··· DATA UNDER STUDY

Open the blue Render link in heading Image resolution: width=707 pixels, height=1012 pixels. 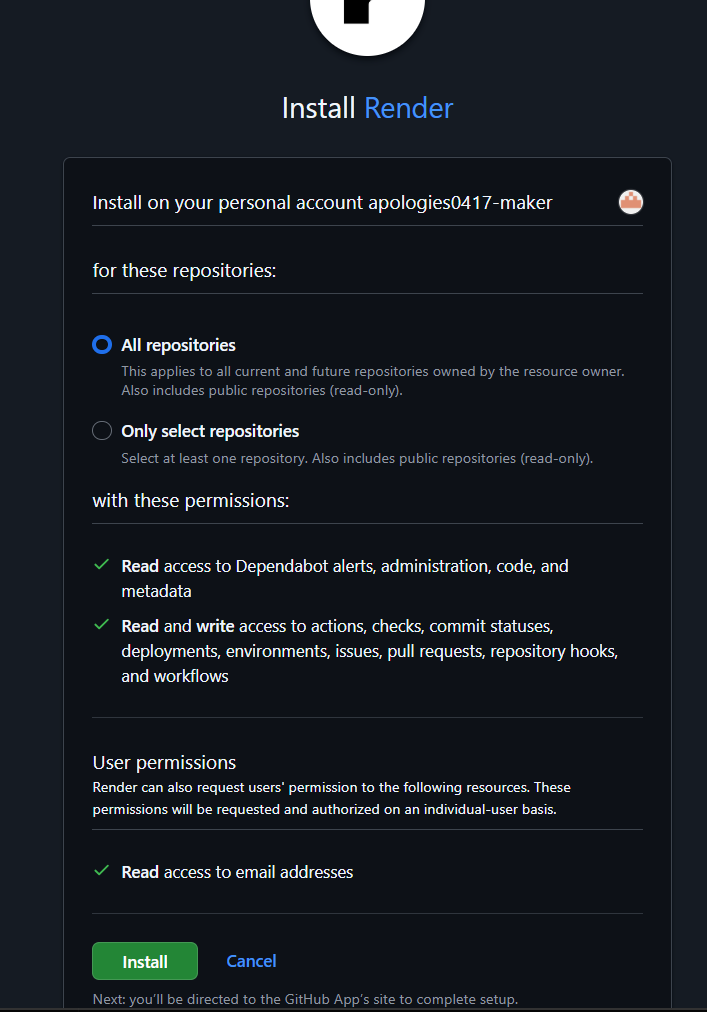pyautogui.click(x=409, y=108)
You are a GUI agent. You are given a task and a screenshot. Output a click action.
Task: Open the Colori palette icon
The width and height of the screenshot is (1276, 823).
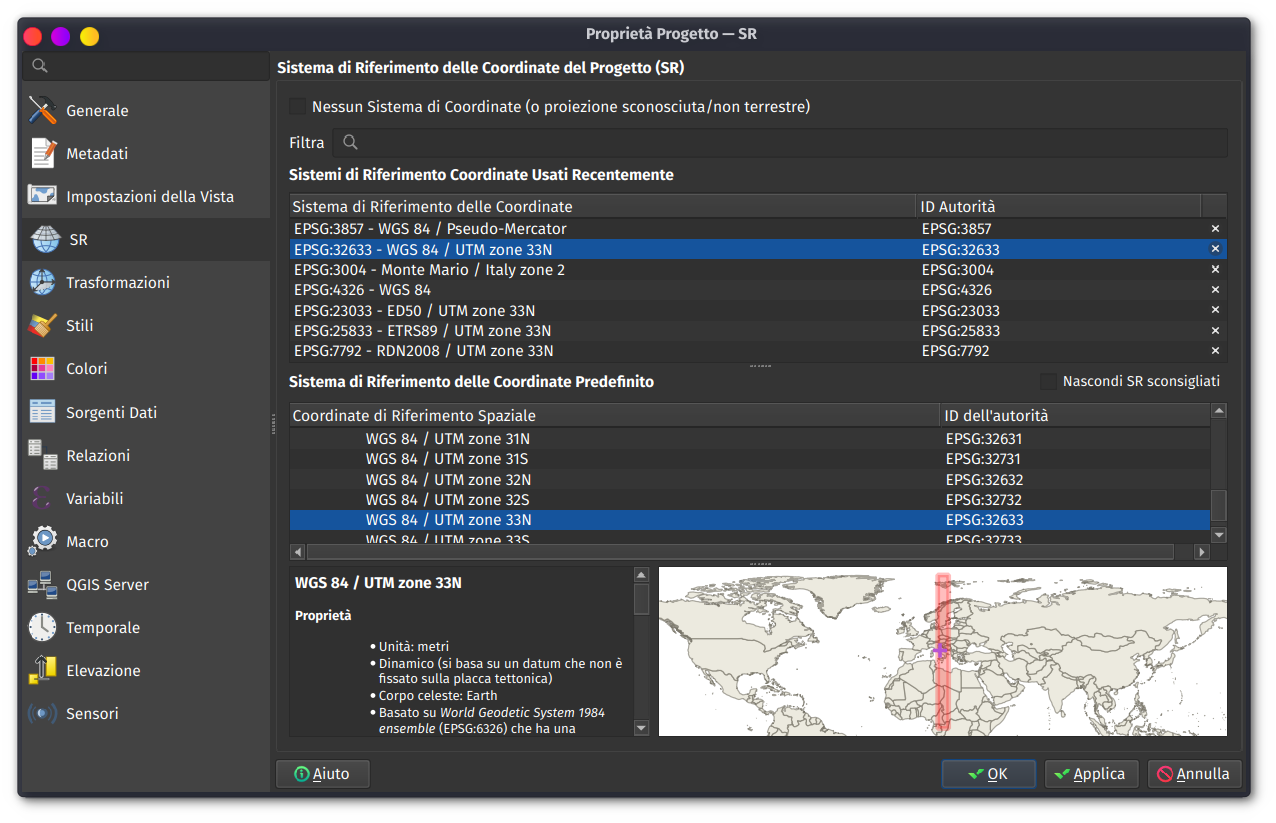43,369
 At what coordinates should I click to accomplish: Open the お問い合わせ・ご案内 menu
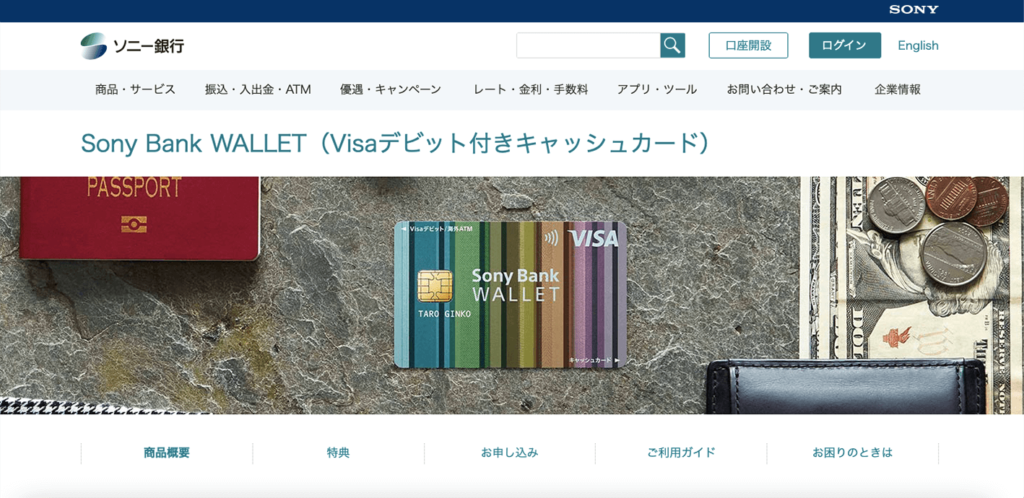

······

» **PROBLEM**
Both the line containing "You are a GUI" and the last line of the records above belong in the exact copy, along with every line between them; pictures do not.

» **OUTPUT OF THE TASK**
You are a GUI agent. You are given a task and a screenshot. Output a click action.
Task: Open the Colori palette icon
The width and height of the screenshot is (1276, 823).
43,369
 At what coordinates should I click to accomplish: Open the お問い合わせ・ご案内 menu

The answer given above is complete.